* _WORK TASK 1_
Name each research interest that the Carl Hjortsjö biography lists.
* _WORK TASK 2_
According to the Carl Hjortsjö biography, which university awarded him his dental surgeon diploma, and in what year?
* _WORK TASK 3_
Write out the passage of the Carl Hjortsjö biography that starts at "From 2017 to" and ends at "the University of Oslo.".

- Born: 1971 (age 54–55)
- Occupation: Dentist

= Carl Hjortsjö =

Swedish dentist

Carl Hjortsjö (born 22 October 1971) is a Swedish dentist. He became Head of Institute of Clinical Dentistry, Faculty of Dentistry, at University of Oslo in 2021.

==Doctorate==
He received his doctorate in 2010 at the University of Oslo, Norway. His thesis title was "Studies on the effect of hydrofluoric acid in prevention of early dental erosion".

==Research==
His research interests are in the field of oral prosthetics, bite function, bite physiology, treatment of patients with temporomandibular dysfunction (TMD) and dental erosion.

==Dental practice==
He received his dental surgeon diploma from the University of Gothenburg, Sweden in 1995. In the same year Hjortsjö was given the dental surgeon authorization in Sweden. In 1996, he received authorization as dental surgeon in Norway. He completed a specialist training in prosthetic dentistry at the University of Oslo in 2004. He was authorized as specialist prosthetic dentist in 2007.

In 1996, Hjortsjö worked as a dental surgeon at the Oslo public dental health service (Oslo offentlige tannhelsetjeneste), and as a dentist at the Clark House Dental Surgeries in Plymouth, England between 1996 and 1999. From 1999 to 2005, he was a dental surgeon at the Colosseumklinikken, Department Asker. Between 2002 and 2005, he served as a dentist instructor at the Institute of Clinical Dentistry, University of Oslo. He was also a dental surgeon specialist in prosthetic dentistry at the Oslo Klinikken, Oslo Galleri from 2004 for two years. Since 2005, Hjortsjö has been a dental surgeon specialist in prosthetic dentistry at Tannlege Sydow og Mo, in Drammen.

==Academia==
In 2005, he became a lecturer in the Department of Prosthetics and Oral Function at Faculty of Dentistry, University of Oslo and worked there until 2006. Currently, he is an external lecture in several Institutions. He is responsible for teaching bite physiology at the University of Oslo, bite splint treatment on temporomandibular dysfunction courses for manual therapists and chiropractors, and he has contributed to the Norwegian Directorate of Health's guideline on temporomandibular dysfunction in 2016.

From 2017 to 2020, Hjortsjö was Head of Section in the Department of Prosthetics and Oral Function at Faculty of Dentistry, University of Oslo. In two of these years, 2019 to 2020, he was also the Deputy Head of Department at Institute of Clinical Dentistry, at the University of Oslo.

==Organisational affiliations and recognition==
He was Board member of the Norwegian Society of Prosthetic Dentistry (NFOP) between 2007 and 2016. Hjortsjö has previously been member of the Oslo Dental Association's professional committee from 2014 to 2015. He received Den norske tannlegeforening (NTF) Prize for dental education and research in 2014.

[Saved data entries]
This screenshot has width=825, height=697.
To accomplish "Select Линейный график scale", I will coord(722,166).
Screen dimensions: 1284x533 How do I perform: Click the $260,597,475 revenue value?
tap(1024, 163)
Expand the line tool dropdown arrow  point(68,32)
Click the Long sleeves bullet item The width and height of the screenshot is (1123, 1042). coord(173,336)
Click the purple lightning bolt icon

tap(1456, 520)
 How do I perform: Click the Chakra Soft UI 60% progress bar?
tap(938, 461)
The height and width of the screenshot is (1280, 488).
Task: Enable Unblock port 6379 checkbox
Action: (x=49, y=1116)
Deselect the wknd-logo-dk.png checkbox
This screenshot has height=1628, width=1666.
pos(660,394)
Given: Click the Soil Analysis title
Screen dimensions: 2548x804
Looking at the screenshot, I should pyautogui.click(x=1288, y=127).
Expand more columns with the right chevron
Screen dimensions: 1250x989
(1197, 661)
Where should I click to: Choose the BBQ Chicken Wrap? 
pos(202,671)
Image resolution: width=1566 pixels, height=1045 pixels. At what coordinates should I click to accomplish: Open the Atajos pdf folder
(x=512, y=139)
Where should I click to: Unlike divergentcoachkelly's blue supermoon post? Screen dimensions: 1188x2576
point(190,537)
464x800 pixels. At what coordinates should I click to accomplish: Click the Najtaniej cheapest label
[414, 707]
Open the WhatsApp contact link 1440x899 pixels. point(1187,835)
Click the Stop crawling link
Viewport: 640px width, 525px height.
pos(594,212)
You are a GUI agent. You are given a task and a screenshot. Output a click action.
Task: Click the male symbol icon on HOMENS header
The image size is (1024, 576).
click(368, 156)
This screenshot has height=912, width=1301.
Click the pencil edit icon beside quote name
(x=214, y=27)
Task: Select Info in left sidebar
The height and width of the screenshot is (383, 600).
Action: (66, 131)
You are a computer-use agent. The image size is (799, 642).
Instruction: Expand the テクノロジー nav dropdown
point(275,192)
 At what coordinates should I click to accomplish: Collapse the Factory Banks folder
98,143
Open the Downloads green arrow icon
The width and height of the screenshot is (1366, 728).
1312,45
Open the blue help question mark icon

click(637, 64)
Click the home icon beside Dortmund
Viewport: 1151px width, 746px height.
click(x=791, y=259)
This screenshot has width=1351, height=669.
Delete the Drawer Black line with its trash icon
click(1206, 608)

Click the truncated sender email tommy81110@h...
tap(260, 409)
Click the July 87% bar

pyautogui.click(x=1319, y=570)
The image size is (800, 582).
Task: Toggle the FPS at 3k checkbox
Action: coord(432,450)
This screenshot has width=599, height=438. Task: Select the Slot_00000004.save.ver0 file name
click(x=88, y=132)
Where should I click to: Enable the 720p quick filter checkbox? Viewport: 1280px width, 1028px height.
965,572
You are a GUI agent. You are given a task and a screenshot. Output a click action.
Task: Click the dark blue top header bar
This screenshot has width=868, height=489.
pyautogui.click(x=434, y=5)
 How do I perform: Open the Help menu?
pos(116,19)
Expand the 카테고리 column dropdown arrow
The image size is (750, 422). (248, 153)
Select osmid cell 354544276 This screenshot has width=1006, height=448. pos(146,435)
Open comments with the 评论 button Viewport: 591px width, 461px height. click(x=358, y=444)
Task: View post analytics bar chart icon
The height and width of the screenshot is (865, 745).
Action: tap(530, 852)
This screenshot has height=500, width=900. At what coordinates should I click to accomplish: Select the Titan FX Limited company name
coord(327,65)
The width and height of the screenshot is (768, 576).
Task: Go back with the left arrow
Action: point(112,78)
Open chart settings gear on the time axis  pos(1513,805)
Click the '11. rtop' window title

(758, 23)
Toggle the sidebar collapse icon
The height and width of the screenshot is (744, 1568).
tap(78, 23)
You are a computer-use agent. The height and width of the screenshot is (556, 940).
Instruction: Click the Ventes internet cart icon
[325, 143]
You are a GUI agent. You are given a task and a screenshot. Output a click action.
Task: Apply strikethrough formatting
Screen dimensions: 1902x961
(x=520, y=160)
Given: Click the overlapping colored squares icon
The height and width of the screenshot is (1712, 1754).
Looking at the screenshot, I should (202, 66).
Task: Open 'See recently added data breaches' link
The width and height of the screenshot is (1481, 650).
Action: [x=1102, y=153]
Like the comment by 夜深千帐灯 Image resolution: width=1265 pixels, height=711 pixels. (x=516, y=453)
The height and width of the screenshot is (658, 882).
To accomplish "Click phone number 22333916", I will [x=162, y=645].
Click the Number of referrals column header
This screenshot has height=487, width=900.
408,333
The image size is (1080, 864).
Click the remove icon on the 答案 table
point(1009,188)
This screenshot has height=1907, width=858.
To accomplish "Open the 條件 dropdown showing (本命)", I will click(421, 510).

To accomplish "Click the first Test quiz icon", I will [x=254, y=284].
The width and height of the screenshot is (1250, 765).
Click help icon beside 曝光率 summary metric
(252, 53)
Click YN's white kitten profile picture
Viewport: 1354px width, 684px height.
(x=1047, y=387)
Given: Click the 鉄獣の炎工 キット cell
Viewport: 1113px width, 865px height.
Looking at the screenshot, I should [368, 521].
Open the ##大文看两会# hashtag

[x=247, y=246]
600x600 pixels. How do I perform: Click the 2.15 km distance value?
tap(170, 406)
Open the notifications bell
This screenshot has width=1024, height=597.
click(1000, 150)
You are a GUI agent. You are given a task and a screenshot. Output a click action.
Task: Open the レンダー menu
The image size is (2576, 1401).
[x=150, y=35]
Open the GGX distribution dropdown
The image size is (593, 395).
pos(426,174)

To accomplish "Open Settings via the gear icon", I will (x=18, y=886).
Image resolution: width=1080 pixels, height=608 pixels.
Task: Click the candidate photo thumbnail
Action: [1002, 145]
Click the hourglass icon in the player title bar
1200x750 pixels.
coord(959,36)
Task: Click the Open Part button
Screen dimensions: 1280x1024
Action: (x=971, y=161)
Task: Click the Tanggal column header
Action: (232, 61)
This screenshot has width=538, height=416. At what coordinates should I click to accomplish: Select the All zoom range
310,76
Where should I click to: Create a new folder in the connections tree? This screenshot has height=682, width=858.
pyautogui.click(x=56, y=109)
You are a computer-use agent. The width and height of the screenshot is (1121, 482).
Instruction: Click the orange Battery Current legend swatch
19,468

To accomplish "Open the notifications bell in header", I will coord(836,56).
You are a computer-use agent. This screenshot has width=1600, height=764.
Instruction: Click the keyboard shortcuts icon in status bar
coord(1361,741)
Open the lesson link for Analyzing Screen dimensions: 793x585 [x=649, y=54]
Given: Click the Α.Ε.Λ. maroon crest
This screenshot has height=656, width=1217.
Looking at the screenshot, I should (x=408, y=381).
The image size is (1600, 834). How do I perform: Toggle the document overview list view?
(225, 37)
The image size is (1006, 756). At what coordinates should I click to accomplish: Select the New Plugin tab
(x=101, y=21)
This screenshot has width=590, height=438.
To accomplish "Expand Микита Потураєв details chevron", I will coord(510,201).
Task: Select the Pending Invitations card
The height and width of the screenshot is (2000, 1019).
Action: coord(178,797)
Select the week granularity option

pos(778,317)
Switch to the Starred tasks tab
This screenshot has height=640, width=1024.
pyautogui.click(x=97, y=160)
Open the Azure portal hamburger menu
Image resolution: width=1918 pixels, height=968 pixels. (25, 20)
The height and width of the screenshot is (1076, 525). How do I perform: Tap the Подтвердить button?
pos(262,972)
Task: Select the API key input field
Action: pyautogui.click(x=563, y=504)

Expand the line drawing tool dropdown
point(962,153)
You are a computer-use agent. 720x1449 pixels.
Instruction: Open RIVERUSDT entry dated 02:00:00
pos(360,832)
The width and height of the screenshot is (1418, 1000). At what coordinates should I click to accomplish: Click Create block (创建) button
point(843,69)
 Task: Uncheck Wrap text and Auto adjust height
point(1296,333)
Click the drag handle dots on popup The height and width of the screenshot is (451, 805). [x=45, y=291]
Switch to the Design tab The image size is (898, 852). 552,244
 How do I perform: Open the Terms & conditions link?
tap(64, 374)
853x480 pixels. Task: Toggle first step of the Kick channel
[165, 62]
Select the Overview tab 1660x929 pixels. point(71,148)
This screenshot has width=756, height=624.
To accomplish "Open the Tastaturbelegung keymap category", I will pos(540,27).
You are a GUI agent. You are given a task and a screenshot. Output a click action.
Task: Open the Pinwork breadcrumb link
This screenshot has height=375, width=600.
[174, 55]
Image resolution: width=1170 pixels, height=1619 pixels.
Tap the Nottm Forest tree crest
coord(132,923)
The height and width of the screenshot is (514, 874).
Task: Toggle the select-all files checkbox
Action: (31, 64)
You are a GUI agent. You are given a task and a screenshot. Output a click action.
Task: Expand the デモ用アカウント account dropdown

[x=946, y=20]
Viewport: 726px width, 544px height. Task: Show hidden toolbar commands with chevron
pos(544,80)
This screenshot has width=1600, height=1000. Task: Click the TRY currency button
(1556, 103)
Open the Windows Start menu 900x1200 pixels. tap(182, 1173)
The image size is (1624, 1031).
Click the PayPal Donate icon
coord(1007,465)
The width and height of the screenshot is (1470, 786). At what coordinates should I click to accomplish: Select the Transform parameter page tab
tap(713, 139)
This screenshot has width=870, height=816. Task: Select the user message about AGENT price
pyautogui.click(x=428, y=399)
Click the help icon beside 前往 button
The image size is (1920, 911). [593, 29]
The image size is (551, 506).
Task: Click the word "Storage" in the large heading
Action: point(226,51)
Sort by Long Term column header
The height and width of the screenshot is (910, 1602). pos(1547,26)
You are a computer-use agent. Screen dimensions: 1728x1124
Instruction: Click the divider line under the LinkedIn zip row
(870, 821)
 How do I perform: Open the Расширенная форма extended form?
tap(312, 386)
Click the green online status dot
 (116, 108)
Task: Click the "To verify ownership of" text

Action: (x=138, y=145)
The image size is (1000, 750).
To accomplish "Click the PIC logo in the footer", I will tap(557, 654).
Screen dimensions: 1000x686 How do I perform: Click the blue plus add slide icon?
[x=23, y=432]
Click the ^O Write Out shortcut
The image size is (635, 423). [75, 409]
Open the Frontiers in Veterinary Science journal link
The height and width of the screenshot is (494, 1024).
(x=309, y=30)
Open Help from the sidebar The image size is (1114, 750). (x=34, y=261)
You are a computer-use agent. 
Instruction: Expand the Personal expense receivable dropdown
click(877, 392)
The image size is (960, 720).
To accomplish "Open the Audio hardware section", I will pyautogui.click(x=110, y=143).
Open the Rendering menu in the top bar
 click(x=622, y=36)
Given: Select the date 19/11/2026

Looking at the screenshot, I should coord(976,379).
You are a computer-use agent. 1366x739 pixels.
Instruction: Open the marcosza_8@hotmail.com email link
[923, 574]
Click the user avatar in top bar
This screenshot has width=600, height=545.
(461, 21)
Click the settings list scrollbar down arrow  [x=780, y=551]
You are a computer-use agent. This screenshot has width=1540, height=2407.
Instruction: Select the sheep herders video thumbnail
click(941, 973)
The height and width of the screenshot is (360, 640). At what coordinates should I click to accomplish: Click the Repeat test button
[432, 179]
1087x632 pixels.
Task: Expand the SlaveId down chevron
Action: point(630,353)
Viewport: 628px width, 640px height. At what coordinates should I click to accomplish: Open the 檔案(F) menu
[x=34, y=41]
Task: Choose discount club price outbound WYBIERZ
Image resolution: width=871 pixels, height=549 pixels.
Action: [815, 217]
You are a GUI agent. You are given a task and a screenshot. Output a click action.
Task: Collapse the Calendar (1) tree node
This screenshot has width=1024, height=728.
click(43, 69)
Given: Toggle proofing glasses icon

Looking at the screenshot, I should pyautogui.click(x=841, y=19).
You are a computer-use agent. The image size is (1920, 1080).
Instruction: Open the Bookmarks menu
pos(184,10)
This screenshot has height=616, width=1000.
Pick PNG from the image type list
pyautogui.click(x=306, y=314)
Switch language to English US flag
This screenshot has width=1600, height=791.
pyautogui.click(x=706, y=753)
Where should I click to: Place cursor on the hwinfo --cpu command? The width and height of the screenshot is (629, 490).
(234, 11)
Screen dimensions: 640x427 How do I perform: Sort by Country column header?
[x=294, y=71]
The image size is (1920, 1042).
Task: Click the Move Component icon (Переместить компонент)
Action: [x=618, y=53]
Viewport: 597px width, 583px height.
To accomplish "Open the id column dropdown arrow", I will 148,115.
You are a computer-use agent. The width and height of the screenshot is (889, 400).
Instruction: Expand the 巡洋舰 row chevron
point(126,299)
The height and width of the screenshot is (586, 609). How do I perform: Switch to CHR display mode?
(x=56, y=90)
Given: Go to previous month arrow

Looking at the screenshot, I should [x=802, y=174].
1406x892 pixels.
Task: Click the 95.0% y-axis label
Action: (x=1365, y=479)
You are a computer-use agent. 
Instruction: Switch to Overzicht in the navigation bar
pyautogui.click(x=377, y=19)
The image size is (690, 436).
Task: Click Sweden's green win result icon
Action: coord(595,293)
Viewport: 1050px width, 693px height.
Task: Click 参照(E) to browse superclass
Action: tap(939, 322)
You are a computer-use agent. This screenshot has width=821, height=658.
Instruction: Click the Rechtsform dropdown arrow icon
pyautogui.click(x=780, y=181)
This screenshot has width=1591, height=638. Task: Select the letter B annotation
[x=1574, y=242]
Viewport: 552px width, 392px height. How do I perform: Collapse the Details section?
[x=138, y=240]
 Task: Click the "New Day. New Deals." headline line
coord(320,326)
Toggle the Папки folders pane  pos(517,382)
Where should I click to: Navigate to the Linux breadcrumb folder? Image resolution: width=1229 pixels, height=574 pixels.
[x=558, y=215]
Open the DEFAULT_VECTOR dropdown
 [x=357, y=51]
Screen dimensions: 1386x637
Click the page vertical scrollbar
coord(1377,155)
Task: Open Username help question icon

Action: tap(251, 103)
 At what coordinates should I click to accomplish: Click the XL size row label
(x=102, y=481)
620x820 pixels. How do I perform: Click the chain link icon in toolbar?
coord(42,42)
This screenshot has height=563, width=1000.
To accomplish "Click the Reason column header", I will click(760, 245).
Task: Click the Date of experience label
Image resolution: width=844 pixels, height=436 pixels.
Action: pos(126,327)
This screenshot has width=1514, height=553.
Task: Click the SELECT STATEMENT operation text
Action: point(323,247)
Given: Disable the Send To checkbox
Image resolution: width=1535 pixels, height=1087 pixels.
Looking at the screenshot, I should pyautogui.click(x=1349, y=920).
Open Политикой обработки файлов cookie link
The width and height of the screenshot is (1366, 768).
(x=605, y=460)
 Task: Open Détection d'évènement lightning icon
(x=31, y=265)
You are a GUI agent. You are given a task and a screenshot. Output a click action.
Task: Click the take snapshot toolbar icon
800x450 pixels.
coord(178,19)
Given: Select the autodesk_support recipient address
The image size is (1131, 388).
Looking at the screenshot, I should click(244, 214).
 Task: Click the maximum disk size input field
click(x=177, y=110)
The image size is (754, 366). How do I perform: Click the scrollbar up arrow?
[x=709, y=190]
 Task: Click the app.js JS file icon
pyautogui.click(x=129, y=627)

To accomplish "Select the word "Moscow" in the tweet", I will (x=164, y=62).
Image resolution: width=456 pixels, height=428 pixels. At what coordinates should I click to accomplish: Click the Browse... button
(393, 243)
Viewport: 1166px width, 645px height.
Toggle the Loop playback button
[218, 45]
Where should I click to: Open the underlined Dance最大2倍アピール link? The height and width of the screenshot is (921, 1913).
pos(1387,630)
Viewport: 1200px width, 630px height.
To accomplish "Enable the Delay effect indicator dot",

* _ANSWER BOX 1_
Oral prosthetics, bite function, bite physiology, treatment of patients with temporomandibular dysfunction (TMD), and dental erosion.

* _ANSWER BOX 2_
The University of Gothenburg, Sweden, in 1995.

* _ANSWER BOX 3_
From 2017 to 2020, Hjortsjö was Head of Section in the Department of Prosthetics and Oral Function at Faculty of Dentistry, University of Oslo. In two of these years, 2019 to 2020, he was also the Deputy Head of Department at Institute of Clinical Dentistry, at the University of Oslo.